* INSTRUCTIONS TO FOLLOW *
The answer must consist of every line below containing "toolbar".

Stored data entries
--- START ---

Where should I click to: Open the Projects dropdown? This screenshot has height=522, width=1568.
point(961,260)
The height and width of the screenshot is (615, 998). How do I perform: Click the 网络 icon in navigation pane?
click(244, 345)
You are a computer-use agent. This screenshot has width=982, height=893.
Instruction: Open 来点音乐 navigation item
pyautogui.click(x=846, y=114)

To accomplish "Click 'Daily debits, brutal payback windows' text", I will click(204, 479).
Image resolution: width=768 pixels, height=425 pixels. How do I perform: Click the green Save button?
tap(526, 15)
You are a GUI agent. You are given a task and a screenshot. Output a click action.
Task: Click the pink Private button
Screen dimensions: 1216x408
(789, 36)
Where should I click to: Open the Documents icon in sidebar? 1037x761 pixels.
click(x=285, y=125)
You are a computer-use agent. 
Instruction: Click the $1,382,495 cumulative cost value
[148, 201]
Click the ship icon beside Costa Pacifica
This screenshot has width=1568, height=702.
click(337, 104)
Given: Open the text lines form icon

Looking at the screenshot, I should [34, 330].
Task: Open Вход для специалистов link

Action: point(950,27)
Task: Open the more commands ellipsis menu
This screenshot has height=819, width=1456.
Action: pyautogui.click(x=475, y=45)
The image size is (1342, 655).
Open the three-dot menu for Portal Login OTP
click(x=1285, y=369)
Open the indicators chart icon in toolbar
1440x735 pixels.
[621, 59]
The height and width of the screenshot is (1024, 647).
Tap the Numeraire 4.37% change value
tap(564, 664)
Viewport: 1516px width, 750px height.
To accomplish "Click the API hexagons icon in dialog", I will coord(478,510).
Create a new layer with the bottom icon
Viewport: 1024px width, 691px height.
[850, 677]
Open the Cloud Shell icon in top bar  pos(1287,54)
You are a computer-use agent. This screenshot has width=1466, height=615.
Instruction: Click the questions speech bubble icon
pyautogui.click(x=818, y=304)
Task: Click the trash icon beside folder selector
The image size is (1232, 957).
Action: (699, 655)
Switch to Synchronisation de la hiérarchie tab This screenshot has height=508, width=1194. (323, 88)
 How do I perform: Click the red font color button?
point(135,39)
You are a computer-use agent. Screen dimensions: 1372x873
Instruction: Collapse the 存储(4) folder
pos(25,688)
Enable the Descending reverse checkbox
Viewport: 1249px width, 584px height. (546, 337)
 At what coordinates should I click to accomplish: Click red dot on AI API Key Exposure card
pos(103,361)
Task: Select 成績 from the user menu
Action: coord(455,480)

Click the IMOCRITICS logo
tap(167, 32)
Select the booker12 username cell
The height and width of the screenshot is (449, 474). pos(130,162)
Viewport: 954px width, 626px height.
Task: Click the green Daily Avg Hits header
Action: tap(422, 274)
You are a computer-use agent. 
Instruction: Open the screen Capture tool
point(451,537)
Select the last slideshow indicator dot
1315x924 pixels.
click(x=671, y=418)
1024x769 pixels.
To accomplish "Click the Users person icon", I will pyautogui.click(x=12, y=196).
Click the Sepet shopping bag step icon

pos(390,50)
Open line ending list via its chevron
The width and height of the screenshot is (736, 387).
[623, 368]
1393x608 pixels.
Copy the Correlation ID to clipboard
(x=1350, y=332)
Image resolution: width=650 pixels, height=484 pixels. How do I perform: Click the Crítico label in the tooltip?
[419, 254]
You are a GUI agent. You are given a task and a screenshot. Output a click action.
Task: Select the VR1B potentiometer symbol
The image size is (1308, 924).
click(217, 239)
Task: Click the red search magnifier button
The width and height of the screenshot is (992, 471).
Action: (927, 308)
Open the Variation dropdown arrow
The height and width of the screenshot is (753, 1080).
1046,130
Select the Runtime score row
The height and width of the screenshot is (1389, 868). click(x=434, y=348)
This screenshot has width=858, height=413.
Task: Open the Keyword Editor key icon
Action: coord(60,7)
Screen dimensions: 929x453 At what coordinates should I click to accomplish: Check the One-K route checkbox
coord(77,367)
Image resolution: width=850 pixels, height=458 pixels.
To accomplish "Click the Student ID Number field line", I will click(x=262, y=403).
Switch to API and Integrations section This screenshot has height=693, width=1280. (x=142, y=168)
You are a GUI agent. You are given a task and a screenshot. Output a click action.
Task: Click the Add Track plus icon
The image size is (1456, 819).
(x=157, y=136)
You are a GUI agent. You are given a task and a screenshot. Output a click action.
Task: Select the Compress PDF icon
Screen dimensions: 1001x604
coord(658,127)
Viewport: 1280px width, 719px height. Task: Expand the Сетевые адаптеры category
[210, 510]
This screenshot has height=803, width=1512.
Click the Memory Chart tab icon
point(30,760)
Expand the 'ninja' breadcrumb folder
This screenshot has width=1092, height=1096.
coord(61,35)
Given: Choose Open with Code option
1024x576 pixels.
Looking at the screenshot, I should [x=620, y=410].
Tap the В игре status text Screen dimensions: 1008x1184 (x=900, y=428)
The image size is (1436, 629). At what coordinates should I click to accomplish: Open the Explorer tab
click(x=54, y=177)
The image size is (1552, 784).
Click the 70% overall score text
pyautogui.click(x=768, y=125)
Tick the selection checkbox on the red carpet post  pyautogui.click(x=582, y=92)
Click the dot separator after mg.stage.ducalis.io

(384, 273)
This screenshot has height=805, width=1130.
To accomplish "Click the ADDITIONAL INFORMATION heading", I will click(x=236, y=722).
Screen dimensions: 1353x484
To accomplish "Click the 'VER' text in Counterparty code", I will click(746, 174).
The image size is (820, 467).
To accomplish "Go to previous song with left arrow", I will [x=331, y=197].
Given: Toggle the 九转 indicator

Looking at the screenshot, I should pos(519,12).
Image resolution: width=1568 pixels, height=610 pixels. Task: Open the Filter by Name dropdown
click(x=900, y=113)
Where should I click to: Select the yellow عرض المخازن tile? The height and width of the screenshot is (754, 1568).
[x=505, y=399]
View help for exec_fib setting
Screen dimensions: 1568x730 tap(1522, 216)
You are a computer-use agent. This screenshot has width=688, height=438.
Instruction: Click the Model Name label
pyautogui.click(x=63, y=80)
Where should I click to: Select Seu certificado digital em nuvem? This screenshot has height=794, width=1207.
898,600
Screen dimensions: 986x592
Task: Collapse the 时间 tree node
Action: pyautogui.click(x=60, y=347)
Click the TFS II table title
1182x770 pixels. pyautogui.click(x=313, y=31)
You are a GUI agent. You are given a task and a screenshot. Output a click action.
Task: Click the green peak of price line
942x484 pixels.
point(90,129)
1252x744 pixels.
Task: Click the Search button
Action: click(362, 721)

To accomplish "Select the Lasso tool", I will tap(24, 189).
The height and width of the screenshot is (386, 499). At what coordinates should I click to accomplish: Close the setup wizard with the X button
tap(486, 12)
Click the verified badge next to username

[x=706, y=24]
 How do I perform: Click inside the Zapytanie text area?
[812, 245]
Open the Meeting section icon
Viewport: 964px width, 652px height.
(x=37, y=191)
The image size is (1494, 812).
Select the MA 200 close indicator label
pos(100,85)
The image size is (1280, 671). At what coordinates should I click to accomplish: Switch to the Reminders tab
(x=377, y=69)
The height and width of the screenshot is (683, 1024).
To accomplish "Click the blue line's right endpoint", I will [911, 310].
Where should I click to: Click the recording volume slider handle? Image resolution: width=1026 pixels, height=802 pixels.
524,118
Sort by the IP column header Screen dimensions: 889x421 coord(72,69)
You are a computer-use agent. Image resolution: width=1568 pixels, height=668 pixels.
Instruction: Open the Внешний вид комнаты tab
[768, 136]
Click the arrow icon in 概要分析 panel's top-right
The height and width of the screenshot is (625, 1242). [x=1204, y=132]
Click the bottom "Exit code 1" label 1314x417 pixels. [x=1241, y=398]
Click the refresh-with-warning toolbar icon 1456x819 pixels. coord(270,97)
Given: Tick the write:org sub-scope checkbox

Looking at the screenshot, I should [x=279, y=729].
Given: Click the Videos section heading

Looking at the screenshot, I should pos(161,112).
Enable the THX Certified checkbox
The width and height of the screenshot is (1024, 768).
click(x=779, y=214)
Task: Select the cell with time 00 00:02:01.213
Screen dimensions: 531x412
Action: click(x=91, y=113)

--- END ---

* WRITTEN RESPONSE *
Open the indicators chart icon in toolbar
Click the refresh-with-warning toolbar icon 1456x819 pixels. coord(270,97)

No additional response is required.